A onda tricolor (por Marcelo Savioli)

Amigos, amigas, às vezes uma vida inteira vale a pena por um minuto, um momento ou por uma tarde de sábado. Anteontem, posso dizer que minha existência foi paga por um sábado inteiro.

Cheguei às imediações do Maracanã por volta das 14h para um agradável esquenta com amigos e família. Paramos num bar nas imediações e a conversa regada a cervejas transcorria solta e alegre.

O sábado foi um dia tal que até minha mãe foi ao estádio, além do sobrinho que não curte futebol, mas depois do jogo parecia um papagaio encantado a tagarelar as impressões da incrível experiência. Antes mesmo do jogo, no bar, dizia que aquela seria a primeira de muitas e que uma paixão estava para nascer.

Como, afinal, resistir à torcida do Fluminense? Como resistir ao Fluminense de Fernando Diniz, Cano, Árias, Ganso, Manoel, Nino, André e cia.?

Enquanto os demais se dirigiam ao Sul Inferior, eu e meu filho, os da muvuca, subimos para o nosso habitat natural. Depois que as minhas duas camisas tricolores, uma dos tempos da Adidas e outra do tempo da Under Armour, que recentemente perdeu o escudo, cujo paradeiro desconheço, me deixaram na mão, indo parar as duas simultaneamente na máquina de lavar, aproveitei a ocasião para comprar uma nova, já ali, na boca do fervo.

Era uma ocasião apropriada para estrear um manto novo, porque era a tarde predestinada a ressignificar o 2 de julho, pois aquele me proporcionou uma das piores noites da minha existência. Uma noite que teve desdobramentos. Foram longos trinta dias até que tomasse coragem de voltar a pisar no Maracanã, muito embora a sensação de vazio e angústia alimentasse uma terrível, embora justificável, vontade de ir embora.

O ano de 2009 começou com grandes contratações, entre elas a de Frederico Chaves Guedes, uma espécie de sonho de consumo que eu sequer cogitara sonhar. Mal sabia eu que começava ali um dos episódios mais inacreditáveis da história do Fluminense Football Club. Foi em agosto daquele ano que fui demitido depois de onze anos de serviços prestados a uma grande companhia de seguros, onde aprendi muito sobre muitas coisas, pelo que sou eternamente grato.

Até então, o trabalho me concedia poucas oportunidades de ir ao estádio. Doravante, porém, passei a ir a todos os jogos no Rio de Janeiro, e terminei em Curitiba, naquele 5 ou 6 de dezembro histórico. Vivi intensamente aquele segundo semestre. Vivi Fluminense. Comecei a escrever sobre aquela trajetória, já, em algum momento, confrontando os matemáticos com base em fatos e dados concretos. Começava ali verdadeiramente a minha carreira de jornalista, dezessete anos depois de ter celebrado a graduação.

■ Linhas de dados ■
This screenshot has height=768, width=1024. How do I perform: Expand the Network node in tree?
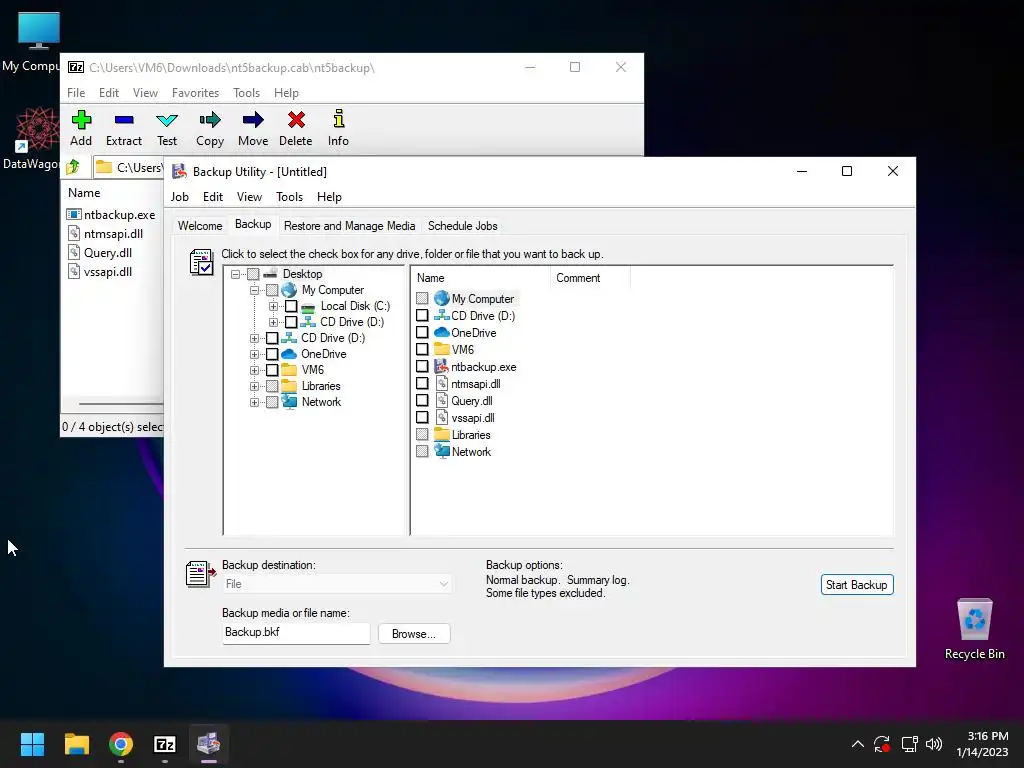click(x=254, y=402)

■ Tarefas ■
1. Segundo a crônica sobre o Fluminense, por volta de que horas se deu a chegada às imediações do Maracanã?
2. Edite a crônica sobre o Fluminense: reproduza o trecho de "Cheguei às imediações" até "André e cia.?", inclusive, substituindo "bar" por "restaurante".
3. Retome a crônica sobre o Fluminense a partir do ponto em que ela termina.

■ Resultados ■
1. Por volta das 14h.

2.
Cheguei às imediações do Maracanã por volta das 14h para um agradável esquenta com amigos e família. Paramos num restaurante nas imediações e a conversa regada a cervejas transcorria solta e alegre.

O sábado foi um dia tal que até minha mãe foi ao estádio, além do sobrinho que não curte futebol, mas depois do jogo parecia um papagaio encantado a tagarelar as impressões da incrível experiência. Antes mesmo do jogo, no restaurante, dizia que aquela seria a primeira de muitas e que uma paixão estava para nascer.

Como, afinal, resistir à torcida do Fluminense? Como resistir ao Fluminense de Fernando Diniz, Cano, Árias, Ganso, Manoel, Nino, André e cia.?

3.
Fred, depois de um longo período ausente por lesão, ressurgiu em campo como um messias. Ao final daquela temporada, já tinha escrito história suficiente para nunca mais ser esquecido. Mas a história estava apenas começando. Foi fundamental naquela arrancada inicial do Campeonato Brasileiro de 2010, antes de se lesionar e voltar só no final da campanha do tri. Entre o segundo semestre de 2011 e o final de 2012, viveu, talvez, sua melhor fase na carreira, se consagrando como artilheiro do Campeonato Brasileiro de 2012 e ícone de uma conquista formidável: a do tetracampeonato.

Àquela altura eu já nem via mais jogo. Tudo era só euforia. O Fluminense vencia por 3 a 0 e, de repente, veio aquele frisson no Maracanã. Um berro vindo de todos os cantos da arquibancada anunciava a entrada dele, seguido do famoso canto “O Fred vai te pegar”, do qual reivindico a autoria, mesmo sem ter muita certeza de ter sido a mente brilhante a ter criado um dos cantos mais icônicos da história do futebol. Não sei de um jogador que tivesse um canto próprio que atravessasse mais de uma década, para ser entoado euforicamente após um dos momentos mais emocionantes da história do Maracanã.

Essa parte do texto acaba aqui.